The elephant in the room during the first meeting held by incoming House Veterans Affairs Committee Chairman Phil Roe (R-Tenn) was the home-grown VIstA electronic health record system running at the Veterans Health Administration.
Congress has been pressuring VA brass for more than a decade to use a commercial-off-the-shelf EHR, just as the 56-hospital, 600-clinic Military Health Systems is doing under a $4.3 billion contract with Cerner Corp.
The VHA is much larger, with 152-hospitals and 990-clinics nationwide.
In a three-page letter written after the hearing, Roe, a physician, sought clarification about the VA’s VistA intentions.
Rob Thomas, acting assistant secretary for IT said at the Feb. 7 hearing, that he was “confident” the VA would “go commercial” with a VistA replacement.
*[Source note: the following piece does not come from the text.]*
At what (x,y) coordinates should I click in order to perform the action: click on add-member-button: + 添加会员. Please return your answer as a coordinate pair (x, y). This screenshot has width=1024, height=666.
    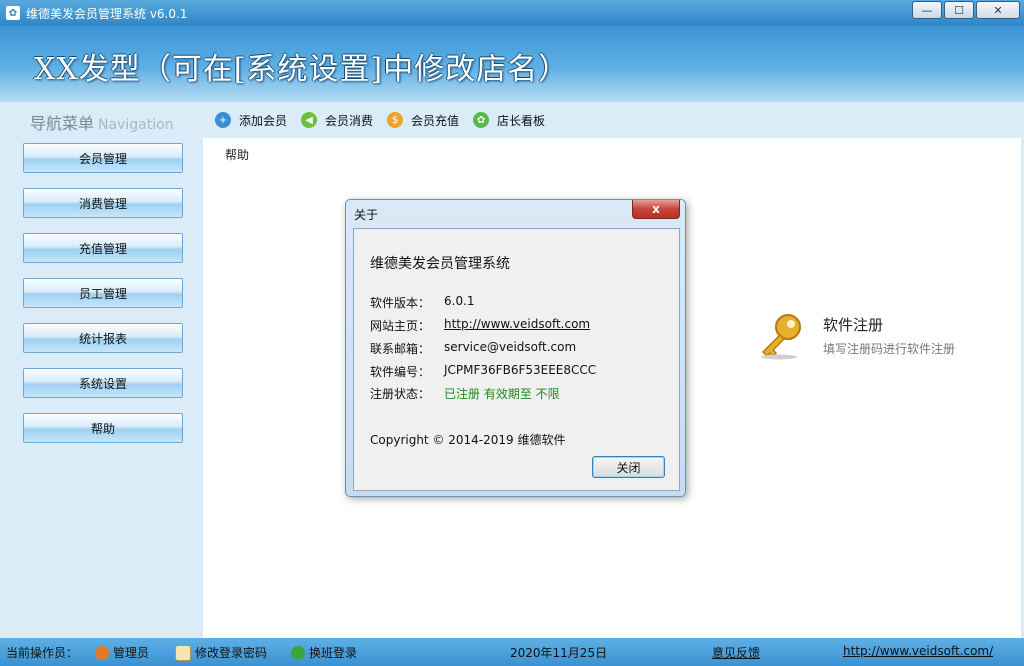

But congressional testimony only last month by LaVerne Council, who effectively had Thomas’s position during the Obama administration, suggested the VA could keep VistA and overlay it with a cloud-based Digital Health Platform. The overlay would enable VistA to better connect and interoperate with other internal and external health IT systems, Council said.
“This (Council) statement seems to mean that if the Digital Health Platform could be implemented, the department could retain VistA as its electronic health record system, but purchase commercial-off-the-shelf software, such as customer relationship management software, to perform nonmedical administrative functions that have been incorporated into Vista over the years,” Roe said. “Please clarify . . .”
Neither Roe’s letter nor his opening remarks tipped his hand on whether the chairman favored either the VistA upgrade or the replacement plan.